PDPC

PDPC 的核心职能：

• PDPA 执法：处理数据泄露通报、消费者投诉、罚款决定（最高 SGD 100 万或营收 10%）
• 指引发布：发布行业适用的数据保护指引（金融、医疗、教育、科技等）
• DPO（数据保护官）认证：要求企业指定数据保护官，PDPC 提供培训
• AI 数据治理指引：与 IMDA 合作发布 AI 系统使用个人数据的具体规则

与 AI 直接相关的 PDPC 动作：

• 2024 GenAI Personal Data 指引：明确 LLM 训练能否使用个人数据、生成内容侵权责任
• 跨境数据流动规则：影响海外 AI 服务在新加坡的合规成本
• 同意机制创新：支持"目的限定 + 替代同意"等灵活机制，给 AI 训练数据合规留口子

PDPC 的执法风格相对温和，更多走"指引 + 整改"路线，重大处罚案例不算多。但 PDPA 的存在本身就让所有 AI 玩家必须把"数据合规"作为第一性约束。

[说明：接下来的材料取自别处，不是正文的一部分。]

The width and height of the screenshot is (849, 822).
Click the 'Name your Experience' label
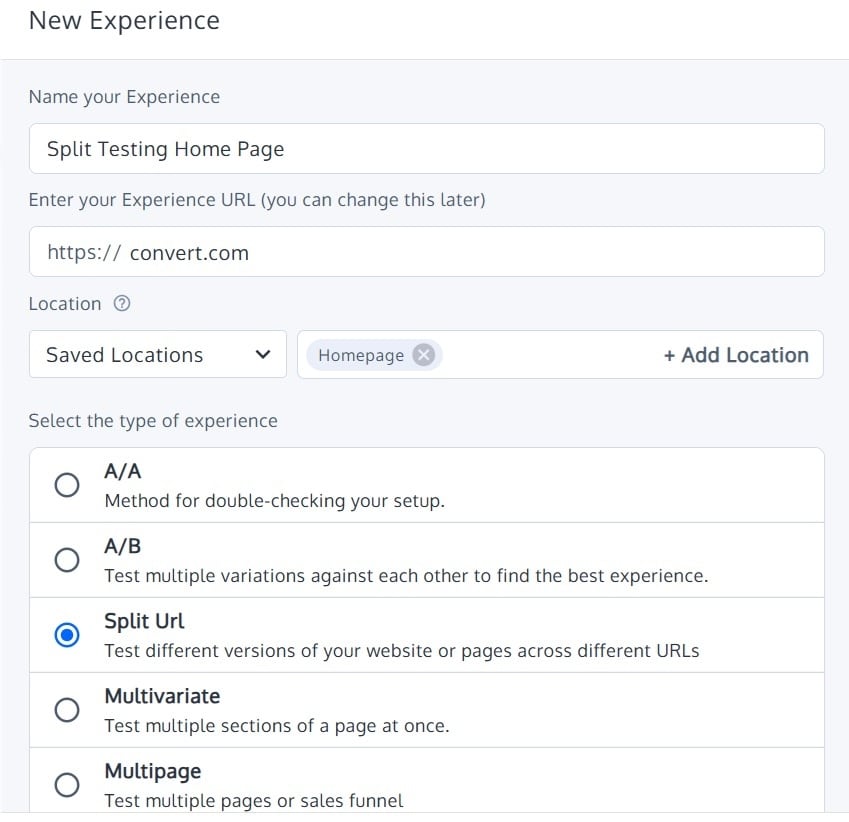click(124, 97)
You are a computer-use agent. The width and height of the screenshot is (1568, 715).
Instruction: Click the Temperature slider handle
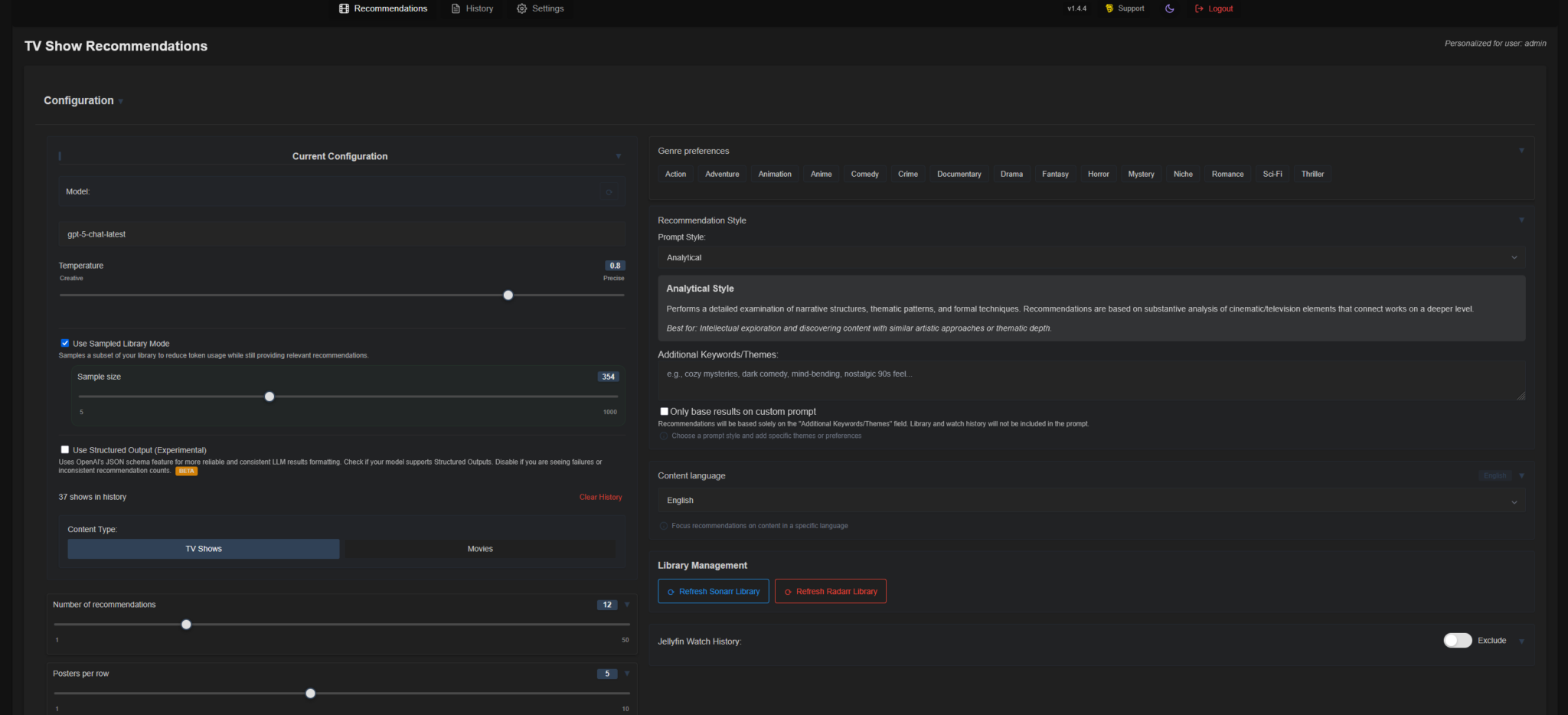click(508, 295)
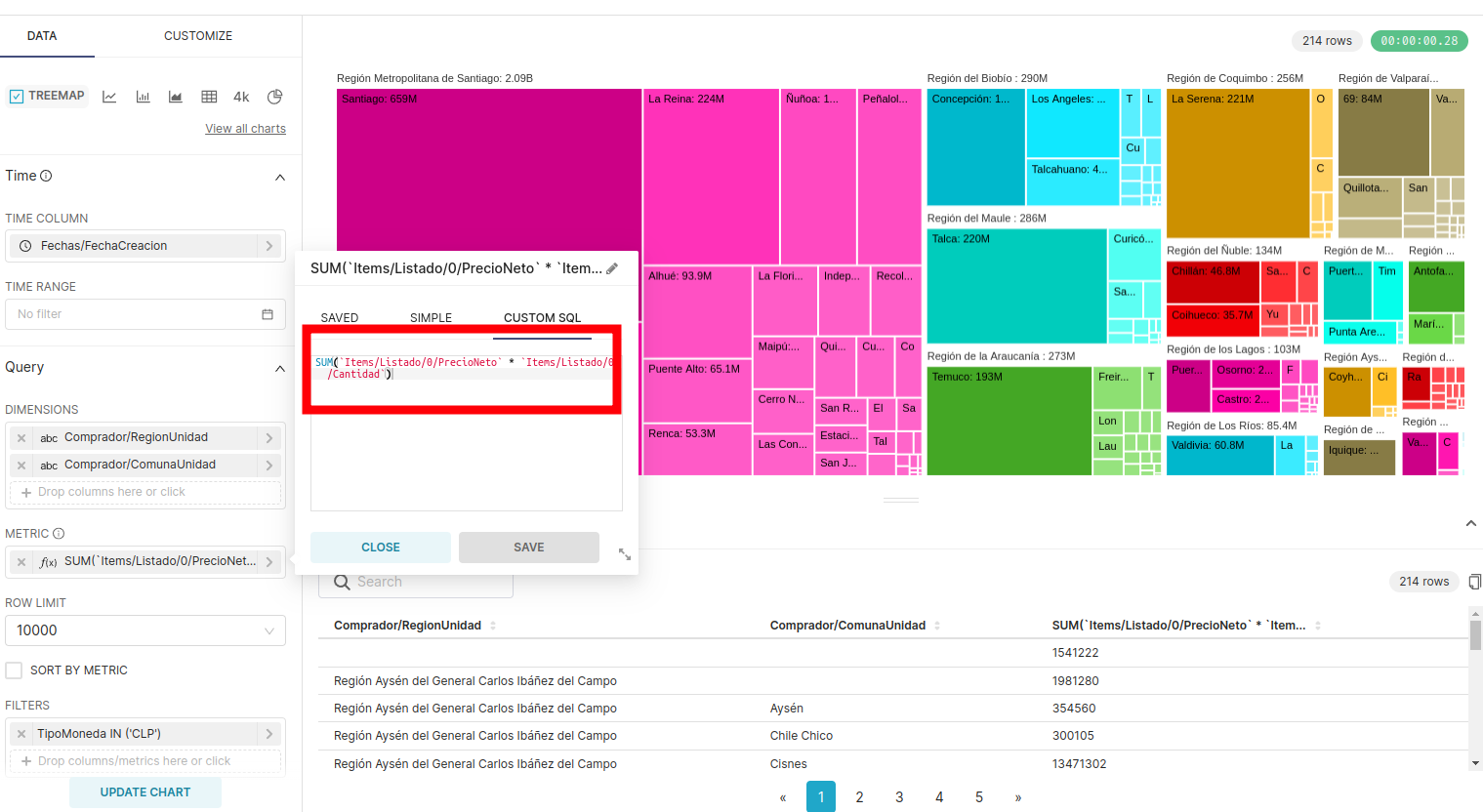Switch to the bar chart visualization

(143, 97)
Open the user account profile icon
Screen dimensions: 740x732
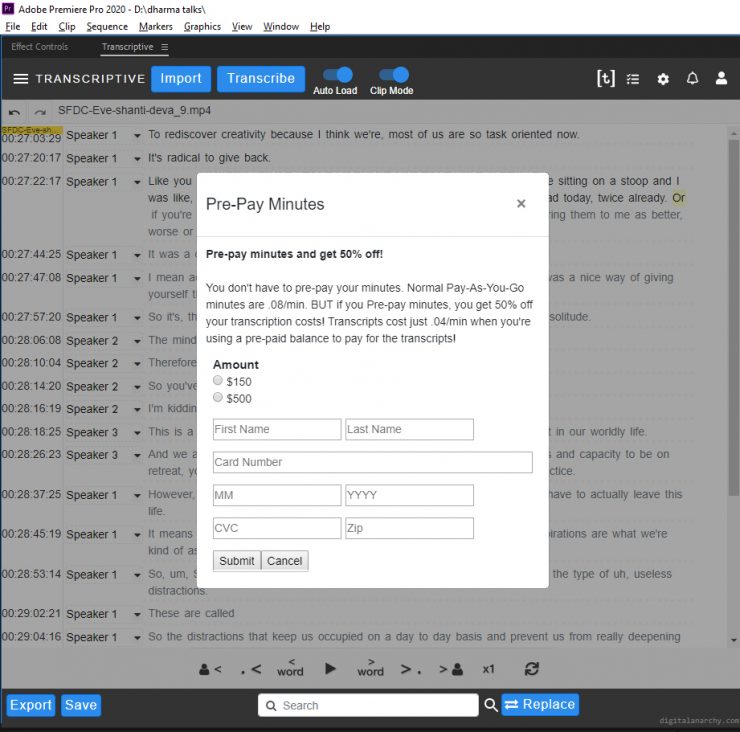point(721,79)
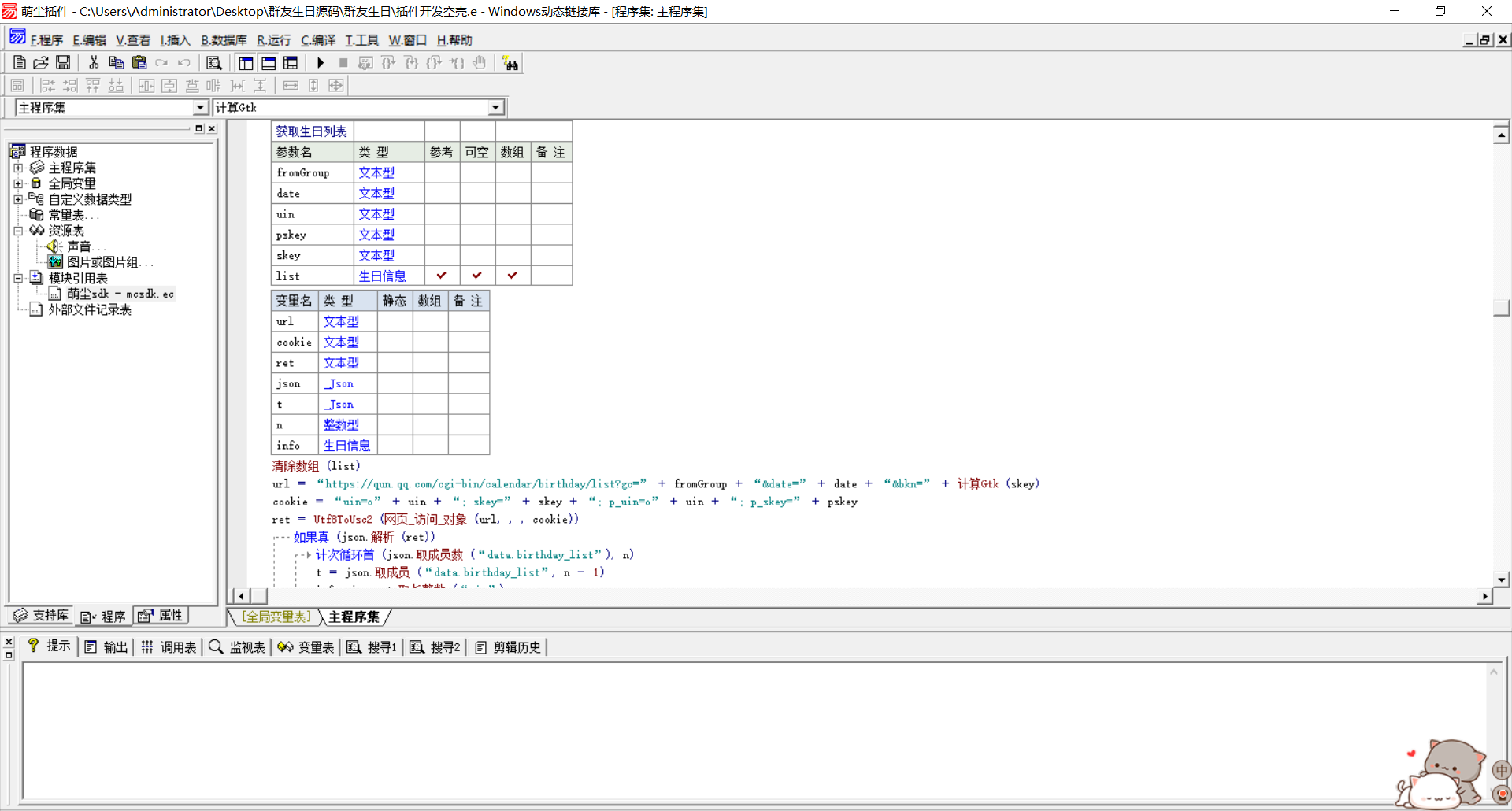
Task: Select 萌尘sdk module in tree
Action: coord(120,294)
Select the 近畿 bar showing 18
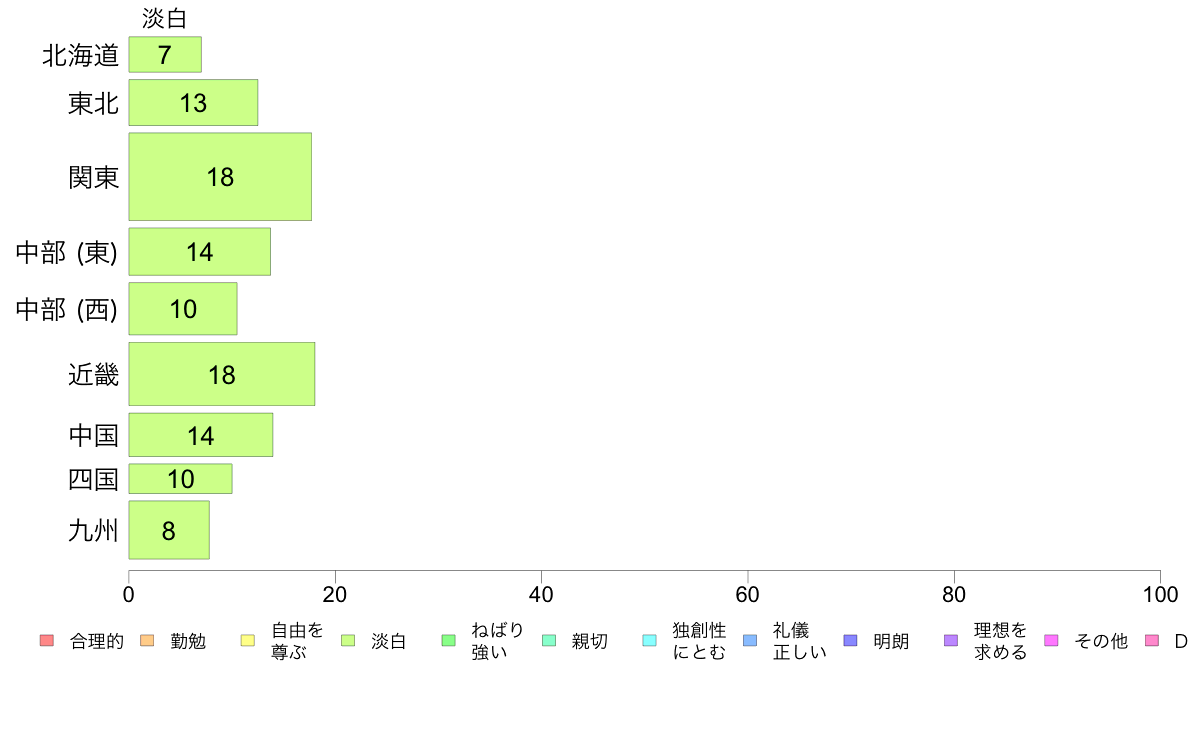The width and height of the screenshot is (1188, 736). [222, 374]
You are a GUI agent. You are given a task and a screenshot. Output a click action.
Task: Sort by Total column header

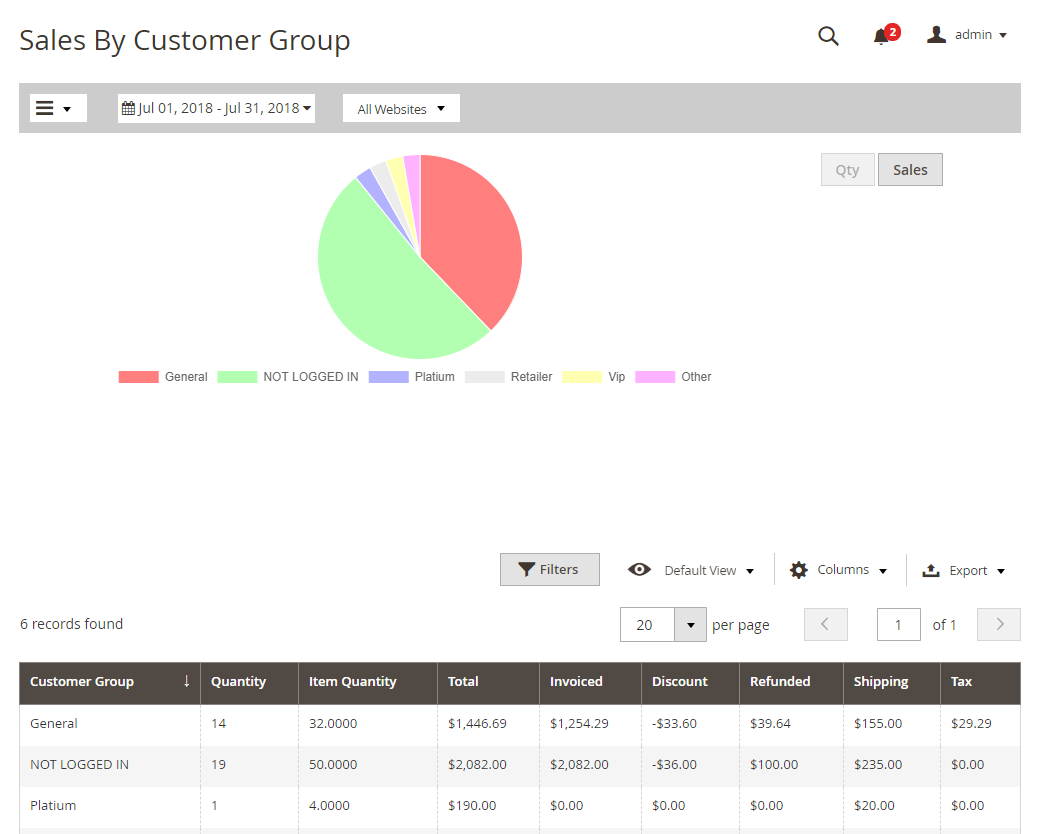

PDPC 在 AI 治理体系里是"数据使用许可的看门人"。

任何 AI 系统在新加坡运营都要回答 PDPC 的两个问题：

• 训练数据合规：你的训练语料里有没有个人数据？如果有，是否取得了合法同意？
• 推理时合规：你的 AI 服务推理时使用用户数据是否合规？数据是否跨境传输？

这两个问题对 LLM 玩家尤其麻烦：

• 通用 LLM 训练几乎不可能完全避开个人数据（互联网爬取语料中必然包含）
• LLM 服务推理时的对话内容也是个人数据
• 跨境调用海外 LLM API（如 OpenAI）涉及数据出境

PDPC 在 2024 年的 GenAI 指引里给了一些松绑：明确"商业利益例外"、"公开数据训练"等场景的合规路径。但核心约束没变——你必须能解释数据从哪来、用到哪去、如何最小化。

技术层面，PDPC 的指引推动了几个本地实践：

• 联邦学习（Synergos 等）的研发
• 差分隐私在金融业的应用
• 本地化 LLM（如 SEA-LION 在金融场景）的合规优势

PDPC 是新加坡 AI 治理的"数据维度"——和 IMDA 的"伦理维度"、MAS 的"行业维度"形成三角。

在「七条传导杠杆」里：

• 杠杆 4（治理）：数据合规的执法主体
• 杠杆 6（外交）：PDPA 与 GDPR 的部分等价让新加坡在数据跨境合作上有优势

观点：PDPC 的存在让"主权 AI" / "本地化 AI"在新加坡有真实的商业理由——SEA-LION、本地金融业 LLM 等本地化路线不只是"民族叙事"，而是 PDPA 合规约束的直接结果。如果新加坡没有 PDPA，企业可以无脑用 OpenAI / Anthropic，本地 AI 价值会被稀释。

这也解释了为什么 PDPC 在 GenAI 时代相对克制：它知道如果监管太严会让本地 AI 落地停滞，监管太松会让数据隐私崩塌——它在走"务实合规"的中间路线。

可观察的张力：PDPC vs MAS 的协调（金融业 AI 同时受两家监管）、PDPC 与 AI Verify 的关系（数据合规 vs 模型治理）、跨境数据流动规则（影响 SEA-LION 训练数据来源、海外 API 使用）。